**WORK ITEM**:
Output, exactly and with no pictures, the line that contains "Click the Lymphoma Phase 1 cell showing 6" and every line that comes after it in the data below, the last one included.

(DATASET ENTRIES Opens)

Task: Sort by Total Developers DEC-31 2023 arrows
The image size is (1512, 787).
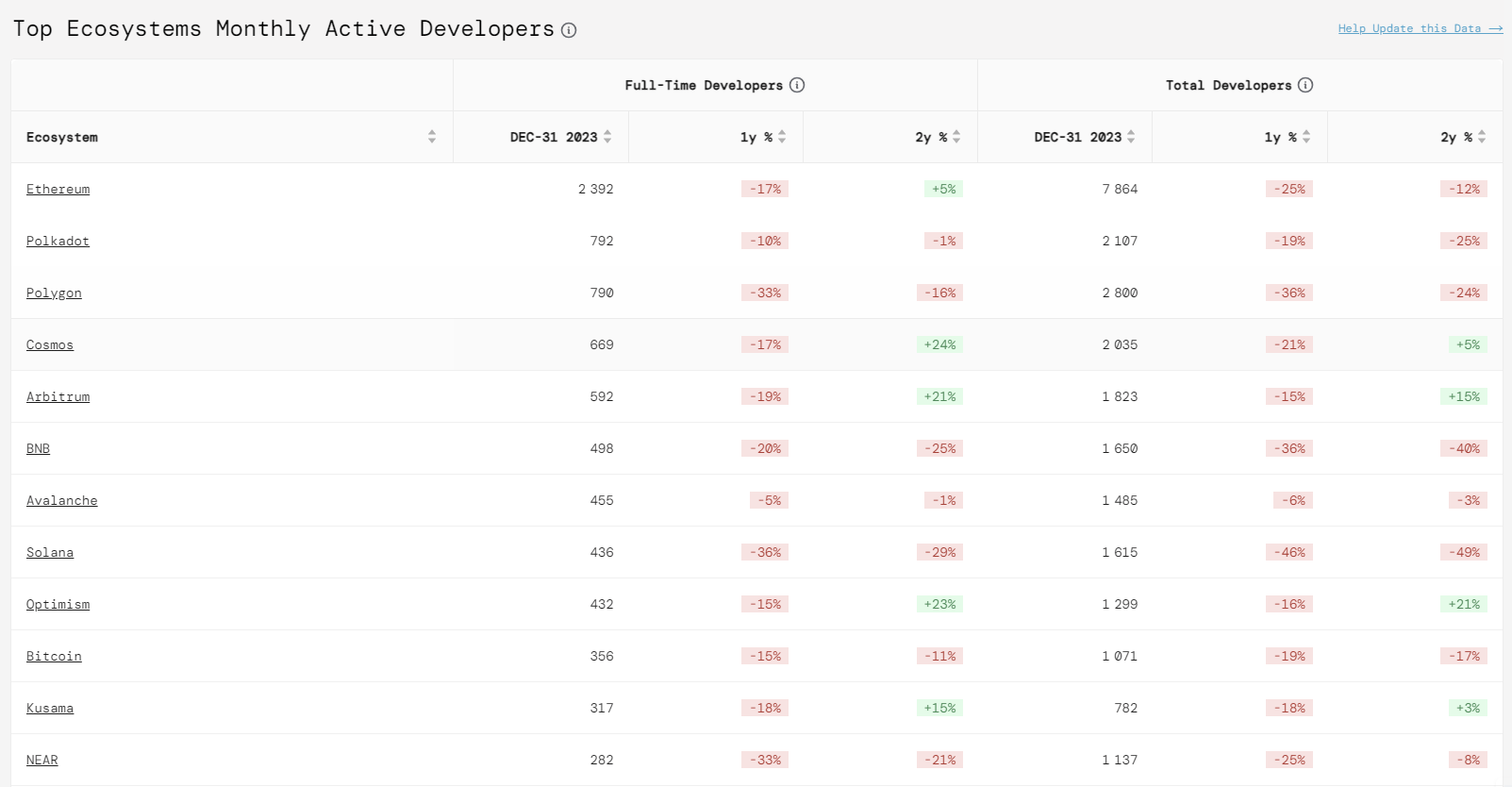Action: 1131,137
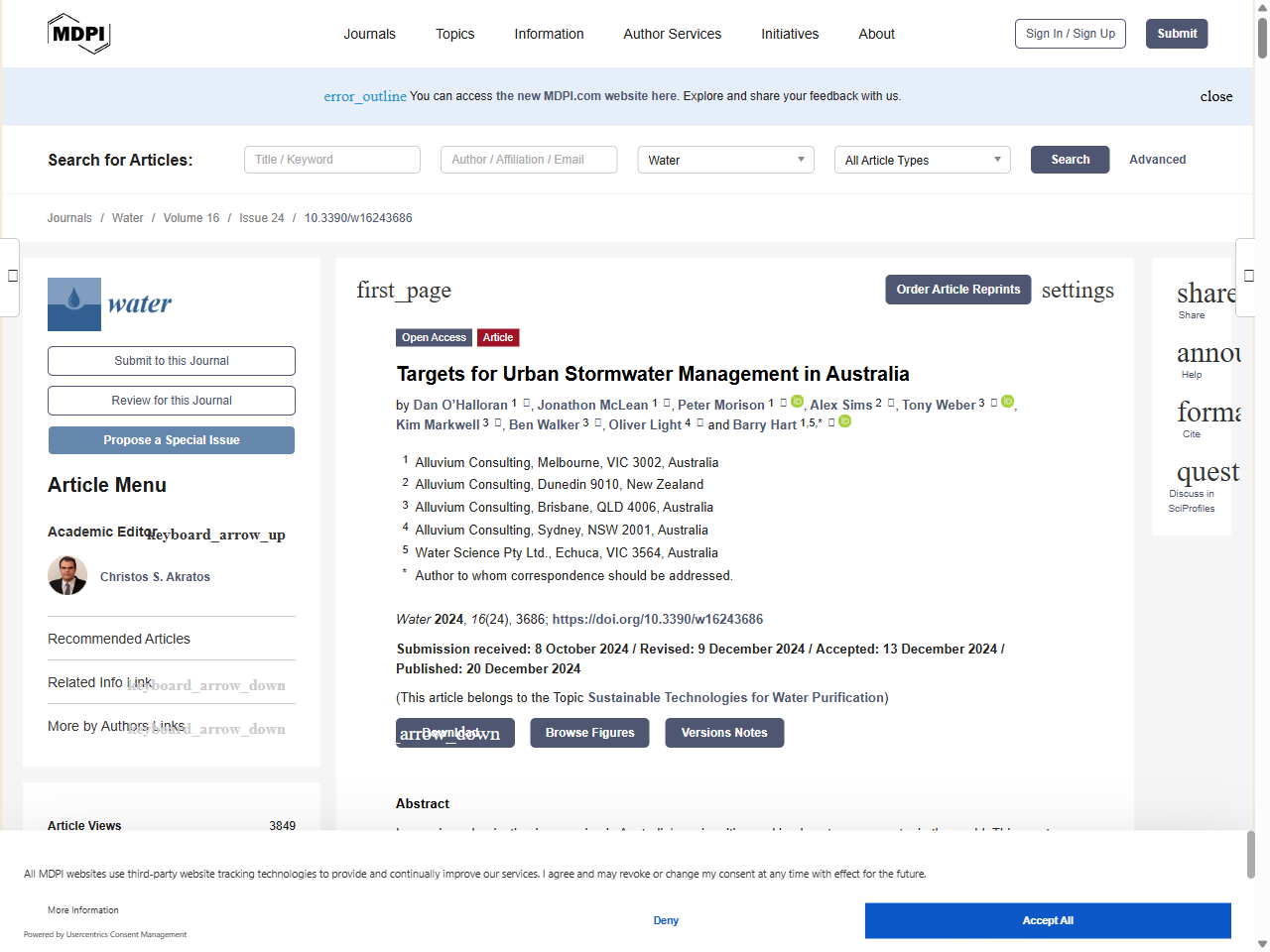Click the Title / Keyword search field

point(332,160)
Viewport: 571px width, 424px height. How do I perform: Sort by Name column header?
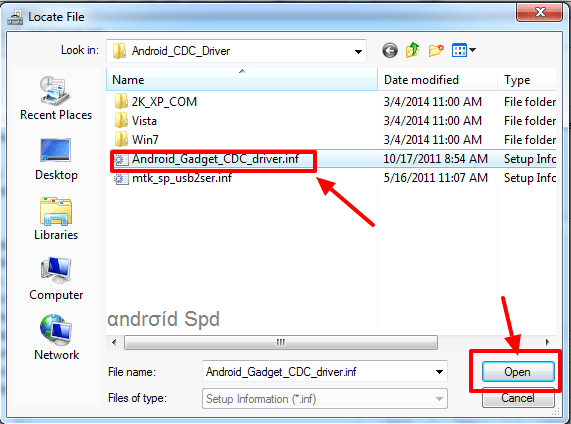pyautogui.click(x=242, y=79)
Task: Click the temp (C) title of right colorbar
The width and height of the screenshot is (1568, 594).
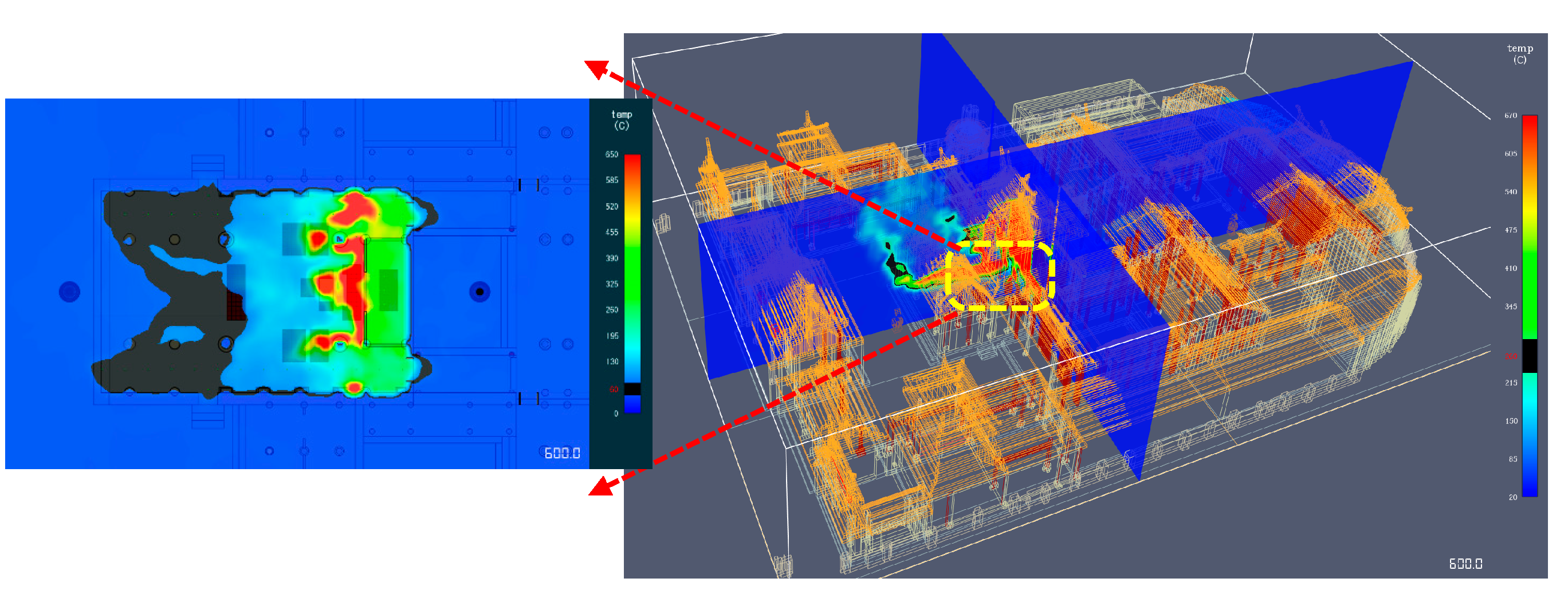Action: point(1519,54)
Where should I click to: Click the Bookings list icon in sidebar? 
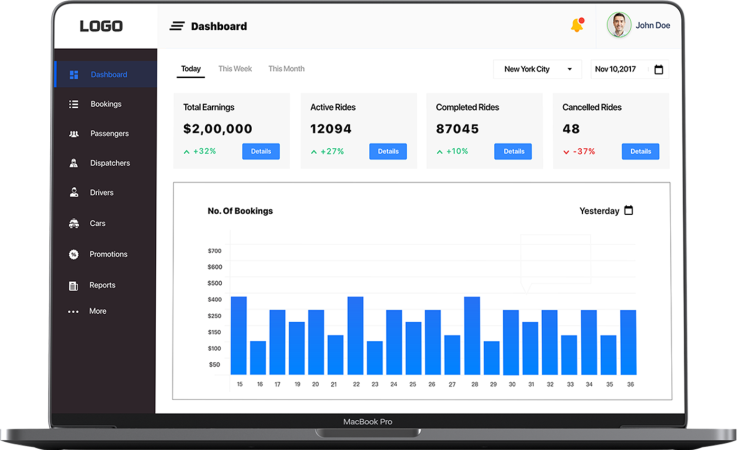click(73, 104)
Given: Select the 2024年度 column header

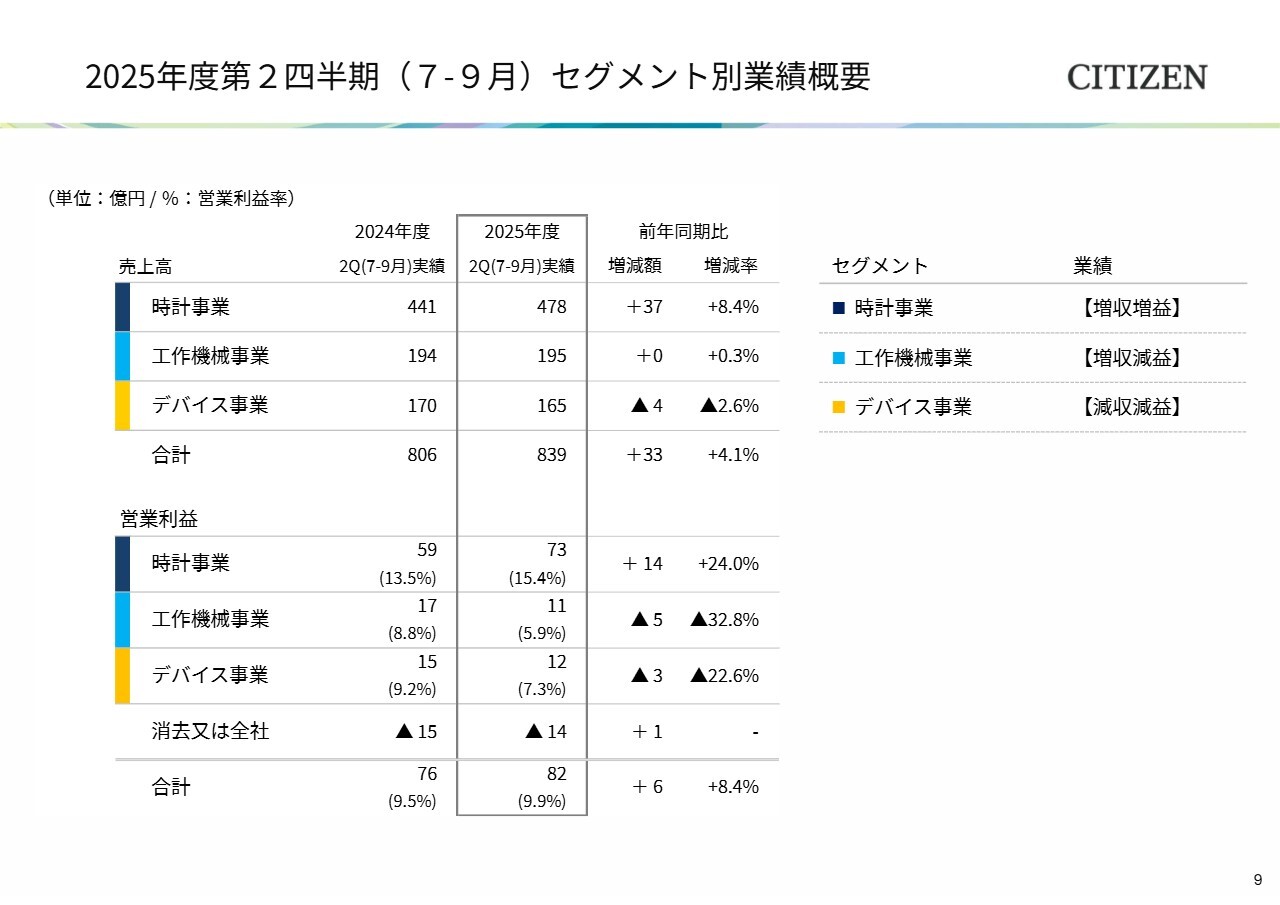Looking at the screenshot, I should 392,232.
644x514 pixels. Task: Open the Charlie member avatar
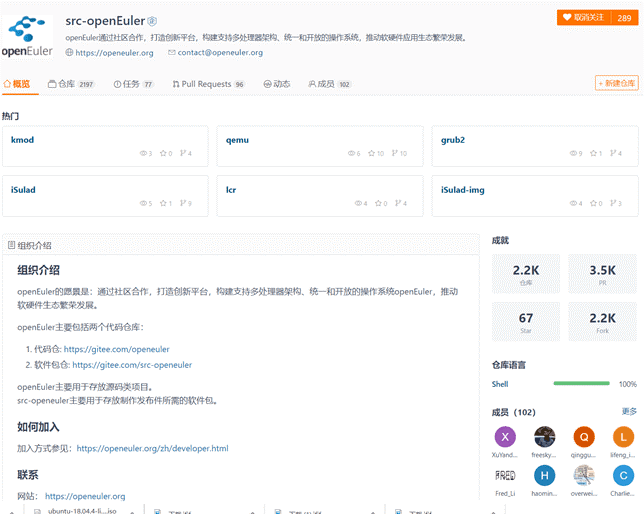point(622,475)
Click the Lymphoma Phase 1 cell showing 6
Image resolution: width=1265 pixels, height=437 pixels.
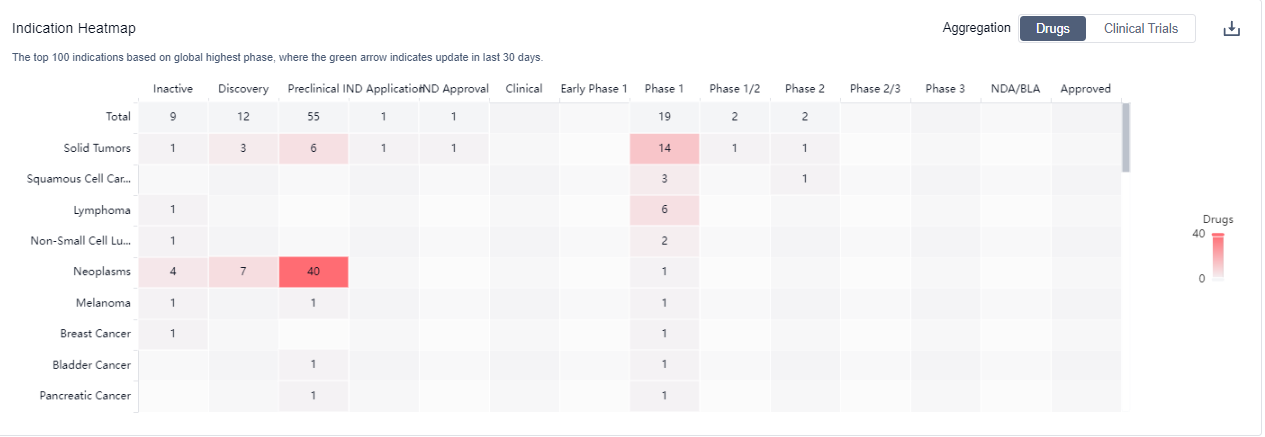pyautogui.click(x=664, y=210)
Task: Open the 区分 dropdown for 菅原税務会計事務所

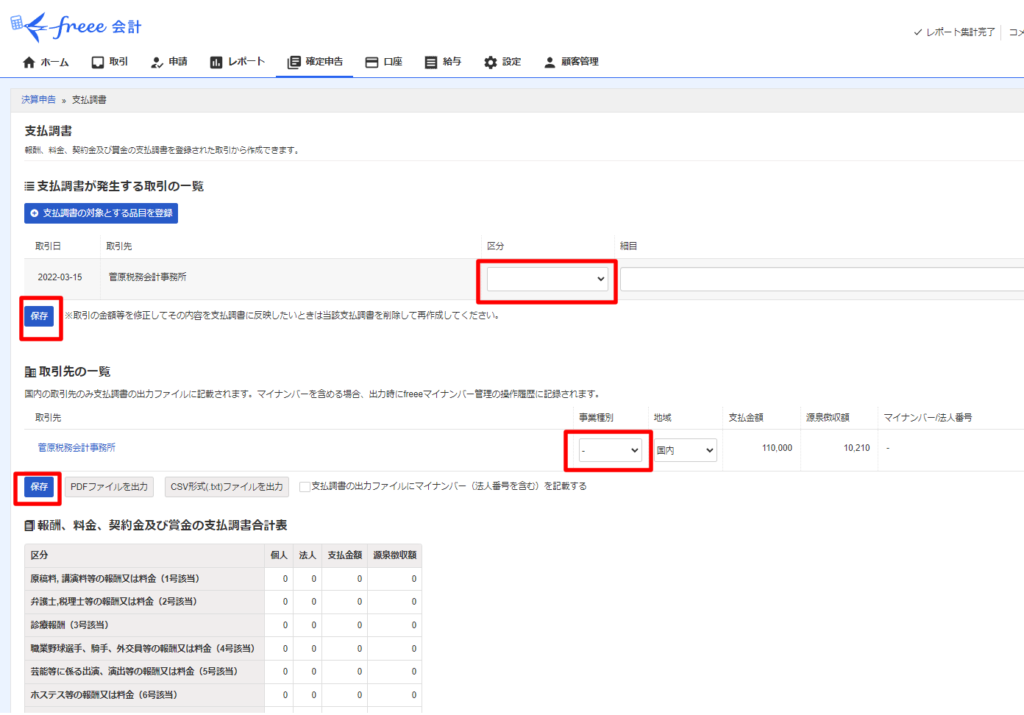Action: tap(547, 279)
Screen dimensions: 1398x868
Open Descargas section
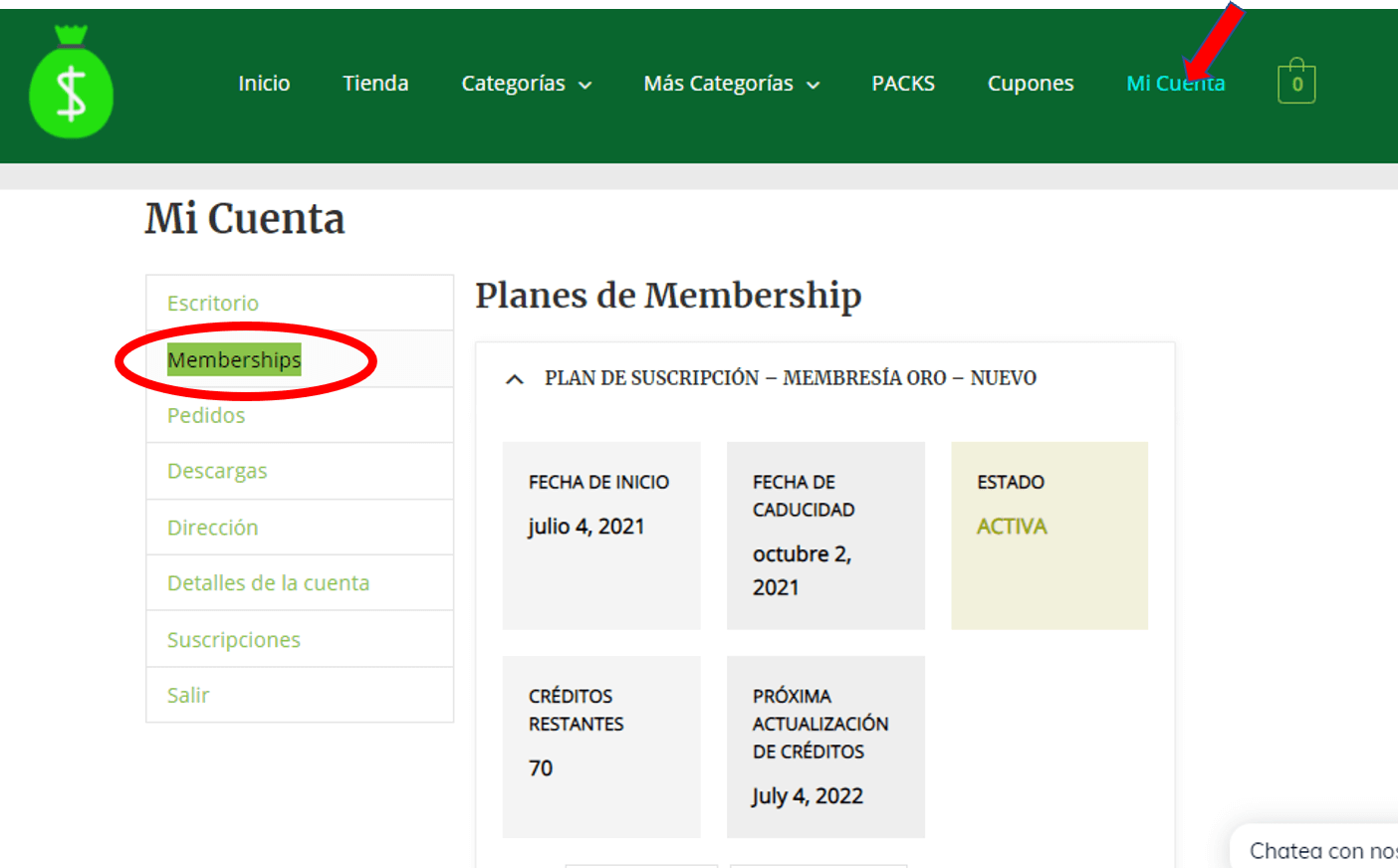[x=217, y=471]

(DATASET ENTRIES Closes)

**ANSWER**:
Click the Lymphoma Phase 1 cell showing 6
Image resolution: width=1265 pixels, height=437 pixels.
pyautogui.click(x=664, y=210)
Task: Open the 区分 dropdown for 菅原税務会計事務所

Action: tap(547, 279)
Screen dimensions: 1398x868
Open Descargas section
[x=217, y=471]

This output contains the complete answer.